According to Osava (2006), however, the sugarcane economy is not a good environmental model. In the southeastern state of Sao Paulo, which produces 70 percent of Brazil's alcohol, the companies generally do not obey the Forestry Code, which requires nature preservation of 20 percent of rural properties. Furthermore, the cane fields are burned to facilitate the harvest, which creates serious local air pollution, said Rodrigues in a Tierramérica interview. "It is worrisome that a new economic cycle based on bio-fuels would trigger the expansion of monoculture crops and, consequently, deforestation," says Délcio Rodrigues, an energy expert with Vitae Civilis, a Brazilian non-governmental organisation that is active in fighting climate change (Osava, 2006).

8. How this affects imports and exports of Brazil, including
oil imports?


From country studies, for example: “The growth in world demand for ethanol will affect the environmental sustainability of sugar production in Brazil. Because Brazil is one of the largest consumers and the largest exporter of ethanol, the expansion of sugarcane acreage will be mostly ethanol related. However, liberalization in the world sugar market will benefit Brazil in terms of its ability to export both sugar and ethanol, thereby also contributing to the increase in land devoted to sugarcane production. The resulting increase in sugarcane monoculture will have a net negative effect on soil quality and water use, perhaps more negative for water than soil, because sugarcane is a "thirsty" crop. Brazil’s score on air quality is difficult to determine, since it will be negative due to associated burning of cane and processing activity, but will be positively affected, since ethanol replaces fuels that contribute more to air quality degradation and carbon emissions” (International Food & Agricultural Trade Policy Council).

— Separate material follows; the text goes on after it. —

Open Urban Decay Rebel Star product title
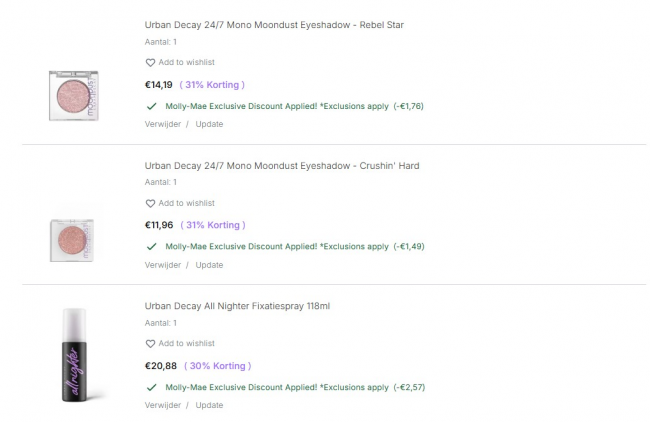274,25
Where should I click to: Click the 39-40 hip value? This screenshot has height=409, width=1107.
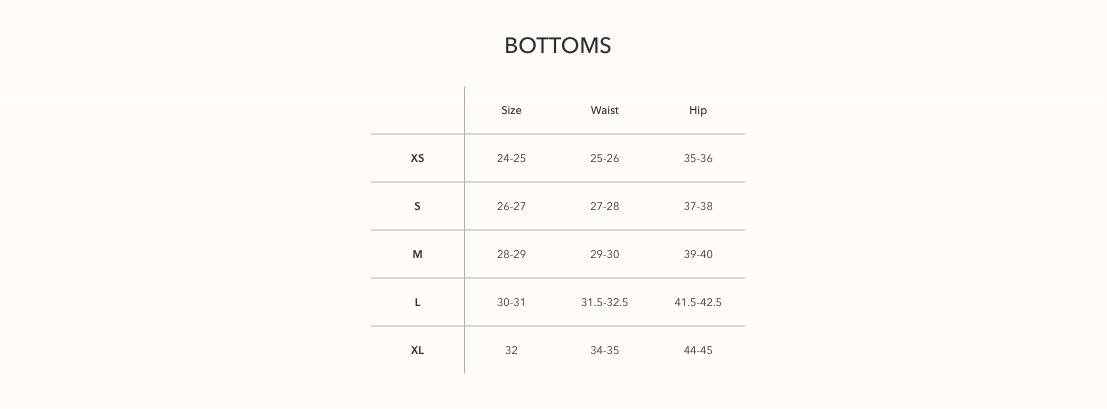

"On the plus side, the effects on biodiversity are anticipated to be minimal and increases in sugarcane planting will lead to some additional seasonal rural employment. However, Brazil’s good environmental legislation, but pronounced lack of enforcement capability, combined with the likelihood that increased sugarcane acreage will be widely dispersed in non-traditional areas, leads to a negative score across most environmental categories. Removal of EU export subsidies will make Brazil’s sugar sector more competitive, and therefore it will be able to export more sugar and derivative products. This will, in turn, adversely affect all environmental factors. The one exception is within the social sphere, where greater market access will create more rural employment. If and when cellulosic conversion technology becomes commercialized, Brazil will be able to also convert bagasse, the residue of sugarcane production, to ethanol and may be able to devote less land to sugarcane production" (International Food & Agricultural Trade Policy Council).


According to Constance (2006) and others, Brazilian ethanol producers are actively looking to expand exports to the United States, despite a 2.5 percent ad valorem plus a 54-cent-per-gallon tariff that the United States imposes on direct imports of the fuel. In order to skirt the tariff, Brazilian producers have purchased ethanol-processing facilities in El Salvador and Jamaica that have duty-free access to the United States through the Caribbean Basin Initiative. Investors in Guatemala, Panama and the Dominican Republic are also reported to be working with Brazilian partners to plan new ethanol distilleries (Constance, 2006).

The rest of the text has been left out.